Ce week-end les indignés partis d’Espagne, et qui étaient en Essonne la semaine dernière, ont traversé la capitale française sous le slogan « Paris debout, soulève toi ! ». Cette marche pacifique, qui réclame la remise en question de la logique libérale internationale, doit repartir cette semaine en direction du parlement européen à Bruxelles.

Les racines du mouvement

La marche des indignés tire ses racines du mouvement du 15 mai. Les habitants des grandes villes avaient investi les places publiques des grandes villes espagnoles, à l’image de la Puerta del sol à Madrid. Des campements de bâches et de tentes s’installèrent pour réclamer une « démocratie réelle maintenant ». Rapidement la foule se reconnait comme « Les indignées » indignados en espagnol, inspirée par l’essai Indignez-vous, de Stéphane Hessel.

Sophieet Timothée, jeunes essonniens indignés venus gonflé les rangs en sont l’exemple même : « le mouvement est en grande partie constitué de jeunes qui ne se reconnaissent pas dans un système qui confond le bien financier et matériel avec le bien commun » admettent-ils. Tout en voulant transcender les clivages politiques, la marche dénonce la dictature financière mondiale des banques et multinationales, qui apparaissent pour beaucoup comme responsable de la crise économique.

Un mouvement pacifiste…

Le mot d’ordre est rappelé en français et en espagnol avant le départ : « le mouvement est pacifique, s’il y a de l’agitation asseyez-vous et isolez les casseurs » rappellent les mégaphones aux nouveaux arrivés. Il s’agit de ne pas salir l’image du mouvement, mais aussi d’éviter les tensions avec les forces policières.

Ce n’est qu’en arrivant à la place de la Bastille, à 21h, que la tension entre manifestants et policiers se fait sentir. La foule est alors entourée par les forces de l’ordre et repoussée sur les trottoirs devant les marches de l’Opéra. Pour la police, il s’agit de « désencombrer la route et faciliter la circulation » , mais les indignés dénoncent une « enclave » les empêchant d’entrer en contact avec la population parisienne.

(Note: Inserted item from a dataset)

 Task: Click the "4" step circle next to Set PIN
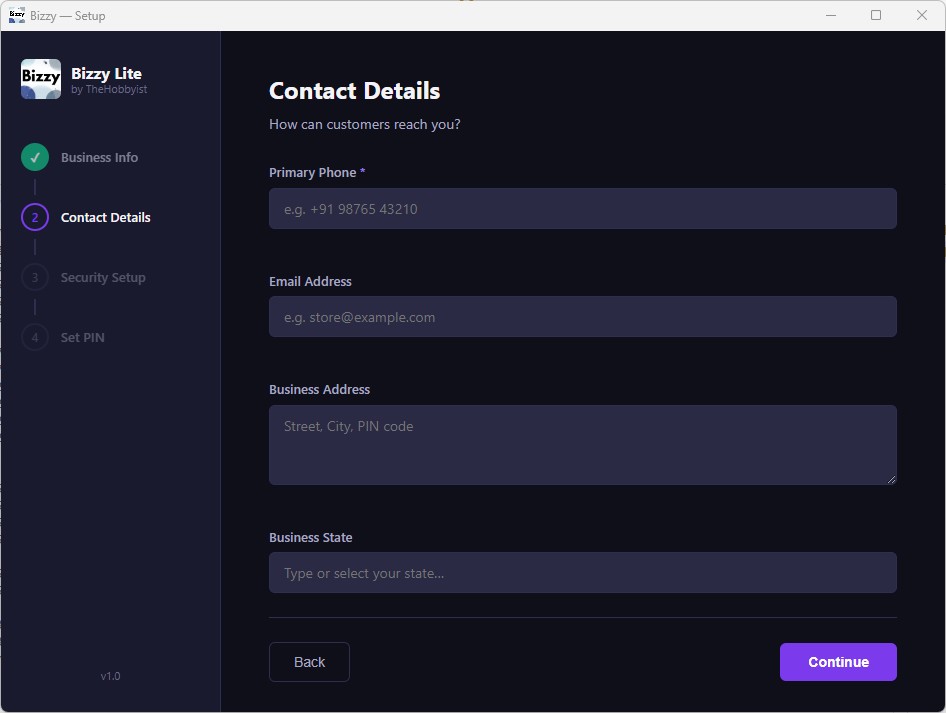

…pour un fonctionnement ouvert et solidaire

Depuis le début de la marche, « ceux qui marchent contre le vent » comme ils se nomment, comptent sur la solidarité générale et le soutien des citoyens, dont les indignés s’estiment être des représentants plus légitimes que les élus politiques. Les sympathisants approvisionnent les marcheurs en nourriture, bâches et vêtements, certains ouvrent même leur porte pour une douche, mais apportent surtout un soutien moral important.

Samedi, le rendez-vous était donné à « cité universitaire » sur la ligne B du RER, à partir de 11h pour un pique-nique participatif. Les marcheurs ont pu échanger avec les passants et les indignés locaux. C’est le lendemain que devaitavoir lieu une rencontre avec les habitants à travers un théâtre ouvert, plusieurs débats et une assemblée générale publique.